昔から恋愛ごとに興味もなかったようで、小学生のときから読む本は、恋愛要素皆無なファンタジーものばかりでした。

娘は、家が居心地よいと言います。
独り立ちする気ゼロのようです。

私は、今でこそ時短のパートに出ていますが、娘が中2まで専業主婦でした。
時間もあるし、なんでも自分がやった方が早いということで、子どもたちにお手伝いさせることも少なかったです。
そりゃ居心地がいいでしょうね、母親が身の回りのことをすべてやってくれるんですもの・・・。

かくいう私も、結婚まで実家住まいでしたし、家事もすべて専業主婦の母任せでした。
蛙の子は蛙ということですね(笑)


インドア派の娘は、仕事がお休みの土日、家から一歩も出ることもなく自室に籠って、ゲームをしたり、動画を観たり、本を読んだり、iPadでイラストを描いたり、友だちと長電話したり・・・。
お一人さまを満喫しております。
ただ2~3カ月に1回は、友だちと外食したり、映画を観に行ったりと、少しは外での交流をしているようです。
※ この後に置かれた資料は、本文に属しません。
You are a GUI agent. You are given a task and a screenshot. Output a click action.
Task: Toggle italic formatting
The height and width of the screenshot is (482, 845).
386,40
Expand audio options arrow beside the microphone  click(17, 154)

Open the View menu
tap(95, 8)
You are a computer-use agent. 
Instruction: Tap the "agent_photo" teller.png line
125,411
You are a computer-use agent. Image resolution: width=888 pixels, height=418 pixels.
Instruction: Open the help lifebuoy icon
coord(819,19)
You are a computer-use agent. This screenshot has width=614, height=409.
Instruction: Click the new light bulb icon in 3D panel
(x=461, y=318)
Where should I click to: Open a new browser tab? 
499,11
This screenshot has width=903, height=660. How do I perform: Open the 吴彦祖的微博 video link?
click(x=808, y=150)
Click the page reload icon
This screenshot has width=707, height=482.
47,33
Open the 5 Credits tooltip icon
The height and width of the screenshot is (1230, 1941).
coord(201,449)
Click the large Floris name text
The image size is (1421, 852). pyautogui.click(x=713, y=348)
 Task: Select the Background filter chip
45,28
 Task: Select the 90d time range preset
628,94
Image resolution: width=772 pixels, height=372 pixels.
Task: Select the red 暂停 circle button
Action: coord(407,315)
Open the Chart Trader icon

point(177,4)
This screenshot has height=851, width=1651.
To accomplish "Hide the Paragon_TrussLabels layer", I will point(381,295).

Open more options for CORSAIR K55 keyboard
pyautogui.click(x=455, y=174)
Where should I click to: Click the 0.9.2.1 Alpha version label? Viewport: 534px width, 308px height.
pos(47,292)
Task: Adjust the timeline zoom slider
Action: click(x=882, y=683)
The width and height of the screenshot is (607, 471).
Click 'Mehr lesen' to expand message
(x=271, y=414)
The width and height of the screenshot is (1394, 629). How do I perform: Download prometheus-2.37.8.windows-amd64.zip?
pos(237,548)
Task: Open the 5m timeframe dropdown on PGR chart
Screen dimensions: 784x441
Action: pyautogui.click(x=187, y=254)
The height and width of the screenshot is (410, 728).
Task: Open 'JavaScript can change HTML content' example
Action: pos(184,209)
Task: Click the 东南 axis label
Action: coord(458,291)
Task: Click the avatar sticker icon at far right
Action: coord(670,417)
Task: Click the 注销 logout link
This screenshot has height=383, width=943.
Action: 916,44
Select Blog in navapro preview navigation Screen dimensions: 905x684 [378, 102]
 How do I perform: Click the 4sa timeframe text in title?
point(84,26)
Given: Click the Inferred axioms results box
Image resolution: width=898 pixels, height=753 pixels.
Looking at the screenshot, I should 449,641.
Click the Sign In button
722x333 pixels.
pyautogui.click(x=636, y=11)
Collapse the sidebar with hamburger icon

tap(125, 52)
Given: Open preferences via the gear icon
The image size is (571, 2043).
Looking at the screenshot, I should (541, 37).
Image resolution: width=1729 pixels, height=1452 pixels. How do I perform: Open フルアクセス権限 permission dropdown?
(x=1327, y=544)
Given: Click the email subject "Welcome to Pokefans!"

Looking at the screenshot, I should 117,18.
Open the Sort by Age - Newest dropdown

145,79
しかし、今の生活がずっと続くことに恐れた私は、娘の自立を促すためのひとつ手段として、結婚を考え始めました。そして、最近の婚活事情についてネットで調べました。

それで分かったことは・・・

  • 婚活は年齢が若ければ若いほど、チャンスが多い
  • 恋愛経験もナシ、見た目も地味子な娘には、結婚相談所での活動が合ってそう
  • 相談所によって、得意とする分野があるらしい(アラフォー、婚活男性、ハイスぺ、恋愛初心者など)
  • 婚活に親がしゃしゃり出てくるなんてもっての外!という考えの相談所が多い

親がレールを敷き、子どもが選択するというやり方

私は娘が小さい頃、習い事を見学(無料体験)させてみて、最終的に娘に選ばせてきました。
娘が選んだ習い事は、英語教室と書道教室です。

近所にあったという理由で、ピアノ教室も、空手教室も、水泳教室も、体験させてみたんですが、娘が「NO!」と言ったので、習わせませんでした。
でも娘が選択した 英語教室は4歳~高3まで、書道教室に至っては5歳~社会人の今でも続いています。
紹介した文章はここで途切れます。